During the first half of the twentieth century, the US government supported the export of US-produced films through currency exchange rate guarantees, suspension of antitrust rules for international business, tax breaks, and other programs (Guback 1985). In the 1910s and 1920s, US studios produced so-called “greaser” films that depicted Mexicans and Mexican Americans as unwashed, lascivious criminals. These portrayals led to public outcry and theatre boycotts in the southwestern US and Mexico. In 1922 Mexico’s government threatened to block distribution of all films from an offending studio if representations did not improve. The filmmakers quickly developed a production code, and an industry organization, the Motion Pictures Producers and Distributors of America, began reviewing films prior to export so as to avert such confrontations. This example clarifies who are the major players in cultural products trade: media industry participants (including industry organizations), government agencies, advocacy groups, and the public. Other key players would emerge later: supra-national organizations such as GATT and WTO.

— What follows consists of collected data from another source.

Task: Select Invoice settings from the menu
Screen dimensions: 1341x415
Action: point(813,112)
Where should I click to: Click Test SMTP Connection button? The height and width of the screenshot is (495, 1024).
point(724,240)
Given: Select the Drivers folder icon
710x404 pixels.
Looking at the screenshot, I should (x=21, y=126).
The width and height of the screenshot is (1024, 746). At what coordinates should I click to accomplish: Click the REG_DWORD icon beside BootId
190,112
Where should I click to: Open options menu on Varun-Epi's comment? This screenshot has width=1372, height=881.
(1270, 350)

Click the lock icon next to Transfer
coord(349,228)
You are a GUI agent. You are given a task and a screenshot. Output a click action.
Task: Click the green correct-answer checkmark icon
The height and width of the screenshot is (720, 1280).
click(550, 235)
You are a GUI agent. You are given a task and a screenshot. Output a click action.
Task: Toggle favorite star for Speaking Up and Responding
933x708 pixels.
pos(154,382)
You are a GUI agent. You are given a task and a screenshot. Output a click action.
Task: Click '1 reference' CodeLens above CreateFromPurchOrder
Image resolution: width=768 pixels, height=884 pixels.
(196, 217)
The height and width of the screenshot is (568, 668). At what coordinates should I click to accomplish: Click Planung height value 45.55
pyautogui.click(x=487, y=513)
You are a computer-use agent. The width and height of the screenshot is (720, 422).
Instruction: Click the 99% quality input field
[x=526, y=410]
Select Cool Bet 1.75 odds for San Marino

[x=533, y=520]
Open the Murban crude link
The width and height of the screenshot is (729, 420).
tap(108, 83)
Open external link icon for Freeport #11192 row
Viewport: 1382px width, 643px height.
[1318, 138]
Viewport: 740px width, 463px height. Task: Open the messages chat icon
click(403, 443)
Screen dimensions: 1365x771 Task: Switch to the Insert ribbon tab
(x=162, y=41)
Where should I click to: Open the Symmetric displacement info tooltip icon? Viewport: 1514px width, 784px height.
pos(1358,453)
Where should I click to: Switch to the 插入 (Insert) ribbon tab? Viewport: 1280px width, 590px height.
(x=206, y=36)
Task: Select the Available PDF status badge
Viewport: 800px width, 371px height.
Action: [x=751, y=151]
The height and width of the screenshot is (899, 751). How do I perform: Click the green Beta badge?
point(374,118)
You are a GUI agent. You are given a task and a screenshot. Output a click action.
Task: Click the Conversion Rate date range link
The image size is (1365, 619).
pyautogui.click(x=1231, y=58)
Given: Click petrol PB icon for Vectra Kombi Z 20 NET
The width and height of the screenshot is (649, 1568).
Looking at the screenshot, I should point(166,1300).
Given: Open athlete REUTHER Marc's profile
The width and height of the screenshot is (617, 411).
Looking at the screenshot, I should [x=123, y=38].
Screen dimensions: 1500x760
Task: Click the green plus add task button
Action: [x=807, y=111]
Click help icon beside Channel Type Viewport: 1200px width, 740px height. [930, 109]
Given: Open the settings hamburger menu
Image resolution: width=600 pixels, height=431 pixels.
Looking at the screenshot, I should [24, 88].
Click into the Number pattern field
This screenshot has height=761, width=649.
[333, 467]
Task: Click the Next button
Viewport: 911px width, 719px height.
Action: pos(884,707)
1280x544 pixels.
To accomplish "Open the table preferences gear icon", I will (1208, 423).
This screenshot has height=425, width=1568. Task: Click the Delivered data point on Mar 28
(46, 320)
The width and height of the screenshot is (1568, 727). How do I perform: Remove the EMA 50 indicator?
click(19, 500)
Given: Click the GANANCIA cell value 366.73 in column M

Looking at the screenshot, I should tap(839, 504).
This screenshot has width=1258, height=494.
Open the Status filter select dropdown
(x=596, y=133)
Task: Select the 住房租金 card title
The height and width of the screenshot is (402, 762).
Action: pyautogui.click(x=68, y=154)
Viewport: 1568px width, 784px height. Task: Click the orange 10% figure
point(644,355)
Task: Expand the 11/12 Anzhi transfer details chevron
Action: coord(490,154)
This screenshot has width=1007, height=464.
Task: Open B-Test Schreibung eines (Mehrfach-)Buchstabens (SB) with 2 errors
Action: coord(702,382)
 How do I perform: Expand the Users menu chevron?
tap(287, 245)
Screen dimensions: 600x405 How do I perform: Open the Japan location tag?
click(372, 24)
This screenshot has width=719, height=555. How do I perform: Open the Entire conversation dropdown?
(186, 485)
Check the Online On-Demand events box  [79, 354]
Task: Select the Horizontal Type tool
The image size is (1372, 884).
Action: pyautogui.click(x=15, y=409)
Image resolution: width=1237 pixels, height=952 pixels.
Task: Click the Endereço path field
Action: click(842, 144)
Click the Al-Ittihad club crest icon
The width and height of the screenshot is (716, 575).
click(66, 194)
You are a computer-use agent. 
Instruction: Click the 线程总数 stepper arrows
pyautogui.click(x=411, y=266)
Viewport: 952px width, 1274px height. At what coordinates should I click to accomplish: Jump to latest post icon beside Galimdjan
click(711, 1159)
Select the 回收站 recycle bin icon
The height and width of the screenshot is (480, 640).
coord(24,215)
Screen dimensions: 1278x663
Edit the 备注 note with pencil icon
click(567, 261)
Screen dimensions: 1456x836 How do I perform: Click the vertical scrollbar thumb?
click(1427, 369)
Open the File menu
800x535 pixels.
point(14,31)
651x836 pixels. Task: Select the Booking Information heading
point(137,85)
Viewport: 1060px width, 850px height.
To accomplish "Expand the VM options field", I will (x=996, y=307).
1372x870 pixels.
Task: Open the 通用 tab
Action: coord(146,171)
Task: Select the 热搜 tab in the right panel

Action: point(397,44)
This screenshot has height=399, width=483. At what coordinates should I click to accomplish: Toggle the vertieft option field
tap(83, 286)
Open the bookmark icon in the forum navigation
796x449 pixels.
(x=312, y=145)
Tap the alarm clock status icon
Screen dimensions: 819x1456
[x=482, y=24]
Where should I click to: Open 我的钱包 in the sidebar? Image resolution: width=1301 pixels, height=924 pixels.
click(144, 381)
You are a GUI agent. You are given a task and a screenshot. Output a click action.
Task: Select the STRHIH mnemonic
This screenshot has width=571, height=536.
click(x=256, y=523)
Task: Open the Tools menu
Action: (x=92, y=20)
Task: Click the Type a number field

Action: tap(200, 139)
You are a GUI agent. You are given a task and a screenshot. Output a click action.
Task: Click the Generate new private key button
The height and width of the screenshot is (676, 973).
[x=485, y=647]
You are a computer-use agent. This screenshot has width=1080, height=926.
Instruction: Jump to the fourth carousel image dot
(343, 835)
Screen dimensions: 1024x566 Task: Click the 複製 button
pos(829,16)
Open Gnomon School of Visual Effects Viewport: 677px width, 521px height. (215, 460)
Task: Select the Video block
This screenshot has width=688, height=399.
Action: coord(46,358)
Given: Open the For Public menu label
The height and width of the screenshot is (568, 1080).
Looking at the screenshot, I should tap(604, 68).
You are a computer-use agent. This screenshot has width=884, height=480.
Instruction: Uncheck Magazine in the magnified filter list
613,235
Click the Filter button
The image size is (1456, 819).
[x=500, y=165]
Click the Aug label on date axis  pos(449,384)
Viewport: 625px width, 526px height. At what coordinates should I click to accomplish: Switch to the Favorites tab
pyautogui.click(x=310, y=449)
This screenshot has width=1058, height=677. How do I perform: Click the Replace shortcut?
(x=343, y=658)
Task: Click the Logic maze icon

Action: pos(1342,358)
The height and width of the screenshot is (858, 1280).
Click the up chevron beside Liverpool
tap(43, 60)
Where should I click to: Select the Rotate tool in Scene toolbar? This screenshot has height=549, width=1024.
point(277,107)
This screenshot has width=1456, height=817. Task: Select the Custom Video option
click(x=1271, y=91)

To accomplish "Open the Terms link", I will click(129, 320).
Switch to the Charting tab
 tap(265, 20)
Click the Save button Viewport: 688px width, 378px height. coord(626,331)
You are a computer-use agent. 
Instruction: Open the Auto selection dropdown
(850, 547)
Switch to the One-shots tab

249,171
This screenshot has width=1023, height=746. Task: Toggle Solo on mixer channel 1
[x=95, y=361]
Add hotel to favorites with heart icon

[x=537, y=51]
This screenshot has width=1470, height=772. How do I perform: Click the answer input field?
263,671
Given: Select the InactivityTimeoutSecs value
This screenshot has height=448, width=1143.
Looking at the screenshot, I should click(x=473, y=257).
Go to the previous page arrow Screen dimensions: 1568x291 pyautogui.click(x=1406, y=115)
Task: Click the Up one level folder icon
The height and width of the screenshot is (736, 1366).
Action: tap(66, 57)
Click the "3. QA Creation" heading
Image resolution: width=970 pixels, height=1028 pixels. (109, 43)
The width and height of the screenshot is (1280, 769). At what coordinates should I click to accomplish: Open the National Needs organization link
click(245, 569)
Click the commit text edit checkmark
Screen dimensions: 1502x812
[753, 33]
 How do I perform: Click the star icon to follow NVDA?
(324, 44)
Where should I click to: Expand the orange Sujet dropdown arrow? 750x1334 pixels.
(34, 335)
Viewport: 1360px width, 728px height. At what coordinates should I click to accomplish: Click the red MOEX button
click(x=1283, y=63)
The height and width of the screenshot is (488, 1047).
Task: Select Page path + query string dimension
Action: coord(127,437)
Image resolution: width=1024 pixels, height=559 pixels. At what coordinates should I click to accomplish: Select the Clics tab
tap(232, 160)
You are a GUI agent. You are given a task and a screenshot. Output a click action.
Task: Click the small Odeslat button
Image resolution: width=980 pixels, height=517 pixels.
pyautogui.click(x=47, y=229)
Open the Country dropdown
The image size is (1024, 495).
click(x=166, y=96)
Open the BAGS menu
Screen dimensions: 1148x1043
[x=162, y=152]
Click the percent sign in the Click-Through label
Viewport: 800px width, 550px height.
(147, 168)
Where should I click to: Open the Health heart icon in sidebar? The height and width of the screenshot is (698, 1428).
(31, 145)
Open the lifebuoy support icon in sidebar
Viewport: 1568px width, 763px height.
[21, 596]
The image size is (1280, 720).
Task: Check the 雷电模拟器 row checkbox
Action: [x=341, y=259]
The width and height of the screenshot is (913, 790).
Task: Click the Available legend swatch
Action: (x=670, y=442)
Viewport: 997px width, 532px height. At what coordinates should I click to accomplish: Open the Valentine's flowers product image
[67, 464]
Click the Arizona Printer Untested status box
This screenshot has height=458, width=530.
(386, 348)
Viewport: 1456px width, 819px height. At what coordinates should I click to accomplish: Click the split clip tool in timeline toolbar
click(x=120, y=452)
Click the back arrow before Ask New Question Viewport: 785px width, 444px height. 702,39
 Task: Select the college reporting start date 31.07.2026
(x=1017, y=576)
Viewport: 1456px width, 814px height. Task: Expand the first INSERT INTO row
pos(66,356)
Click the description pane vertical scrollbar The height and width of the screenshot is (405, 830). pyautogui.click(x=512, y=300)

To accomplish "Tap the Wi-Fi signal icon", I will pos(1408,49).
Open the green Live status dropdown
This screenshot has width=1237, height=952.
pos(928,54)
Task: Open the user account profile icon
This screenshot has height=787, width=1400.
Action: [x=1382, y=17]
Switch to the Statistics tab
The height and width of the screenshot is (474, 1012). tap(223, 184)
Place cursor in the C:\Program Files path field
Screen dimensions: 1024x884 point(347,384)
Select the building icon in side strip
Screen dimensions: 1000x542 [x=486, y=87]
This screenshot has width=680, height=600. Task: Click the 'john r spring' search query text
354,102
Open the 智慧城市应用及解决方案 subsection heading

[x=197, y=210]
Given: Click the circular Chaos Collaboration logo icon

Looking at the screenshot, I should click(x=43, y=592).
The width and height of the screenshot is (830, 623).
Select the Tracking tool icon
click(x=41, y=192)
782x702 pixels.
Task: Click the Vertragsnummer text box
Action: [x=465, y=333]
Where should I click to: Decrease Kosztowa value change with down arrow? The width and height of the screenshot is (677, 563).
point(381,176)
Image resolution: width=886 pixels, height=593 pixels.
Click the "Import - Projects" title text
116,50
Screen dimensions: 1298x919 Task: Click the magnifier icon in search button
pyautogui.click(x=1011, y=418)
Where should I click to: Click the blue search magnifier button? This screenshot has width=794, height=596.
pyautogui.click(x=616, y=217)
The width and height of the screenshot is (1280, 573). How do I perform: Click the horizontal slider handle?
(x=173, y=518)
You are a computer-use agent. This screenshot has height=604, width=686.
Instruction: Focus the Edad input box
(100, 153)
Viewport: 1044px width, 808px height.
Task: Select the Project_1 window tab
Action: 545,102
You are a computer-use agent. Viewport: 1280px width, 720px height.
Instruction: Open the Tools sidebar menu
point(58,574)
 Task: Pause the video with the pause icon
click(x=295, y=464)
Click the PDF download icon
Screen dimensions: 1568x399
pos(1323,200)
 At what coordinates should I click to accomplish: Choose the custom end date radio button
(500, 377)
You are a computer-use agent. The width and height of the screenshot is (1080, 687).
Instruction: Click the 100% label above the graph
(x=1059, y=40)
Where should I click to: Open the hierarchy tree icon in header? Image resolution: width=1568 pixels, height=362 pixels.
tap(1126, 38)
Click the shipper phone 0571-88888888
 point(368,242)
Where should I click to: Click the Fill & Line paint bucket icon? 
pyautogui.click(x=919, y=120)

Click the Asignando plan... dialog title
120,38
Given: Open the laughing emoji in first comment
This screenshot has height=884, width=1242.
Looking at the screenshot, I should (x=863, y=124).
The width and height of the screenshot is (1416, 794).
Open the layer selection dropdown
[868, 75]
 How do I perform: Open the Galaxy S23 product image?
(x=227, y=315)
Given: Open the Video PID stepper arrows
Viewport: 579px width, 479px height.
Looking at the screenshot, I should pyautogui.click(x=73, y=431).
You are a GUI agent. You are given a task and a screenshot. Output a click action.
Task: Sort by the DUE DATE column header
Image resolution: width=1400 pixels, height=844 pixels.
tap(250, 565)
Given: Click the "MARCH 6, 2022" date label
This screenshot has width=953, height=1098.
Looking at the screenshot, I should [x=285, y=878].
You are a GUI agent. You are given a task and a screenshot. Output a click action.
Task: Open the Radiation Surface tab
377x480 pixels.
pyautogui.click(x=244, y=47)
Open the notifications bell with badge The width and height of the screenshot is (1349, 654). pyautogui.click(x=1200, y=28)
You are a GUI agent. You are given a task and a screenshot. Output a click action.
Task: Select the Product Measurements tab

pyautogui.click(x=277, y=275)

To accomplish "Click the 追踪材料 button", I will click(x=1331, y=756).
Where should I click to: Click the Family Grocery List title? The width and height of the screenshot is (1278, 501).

Intellectual Roots And The Issues Of The 1970s
Cultural products and the organizations that create them, cultural industries, initially received theoretical attention from members of the Frankfurt School in the 1930s through 1950s (Horkheimer & Adorno 1996, 1st pub. 1944). The Frankfurt scholars joined analyses of media ownership and control with critiques of mass cultural products’ content to discuss their impact on economic conditions as well as aesthetic values. This scholarship brought attention to the multifaceted influence of cultural production and stimulated subsequent research along these lines. Midway through the twentieth century as many newly independent nations struggled to cast off the yoke of political, economic, and cultural dependency, discussions of a new world information and communication order occurred in the United Nations Educational, Scientific, and Cultural Organization. The content, dissemination, and impact of cultural products were directly linked to arguments about the commodification of mass media and communication’s role in maintaining global inequities.
An empirical study of international television flow by Nordenstreng and Varis (1974) summarized the lopsided distribution of programs from more developed nations to less developed ones – typically following former colonial trade routes – and highlighted the advantaged position of the US among more developed nations. This study, among others, invigorated the cultural imperialism thesis asserting that western culture displaces local culture in less developed nations where cultural products are imported and engaged by audiences on a large scale, thereby overshadowing locally produced media content. A widely read UNESCO report on the international communication status quo called for reforms to make media production and dissemination more equitable, and underscored the combined cultural and economic character of cultural products (MacBride Commission 2004).
More recent concerns about cultural products as tradable services have focused on their inclusion in regional trade agreements. Although North America and Europe pursued different methods of economic integration, the inclusion of cultural products was contested in both regions. As the 1988 Free Trade Agreement (FTA) was negotiated, Canada’s historic sensitivity to cultural domination, resulting from high volumes of imported US media, clashed with the US preference to treat cultural products like any other economic good. Canada insisted that cultural products be excepted from the FTA, and the US countered by reserving the right to retaliate in other industries should Canada restrict distribution of its cultural products. In 1994 Mexico joined an expanded North American Free Trade Agreement, with little public discussion of the agreement’s potential impact on the cultural sector, though concerns were raised by Mexican intellectuals (McAnany & Wilkinson 1996).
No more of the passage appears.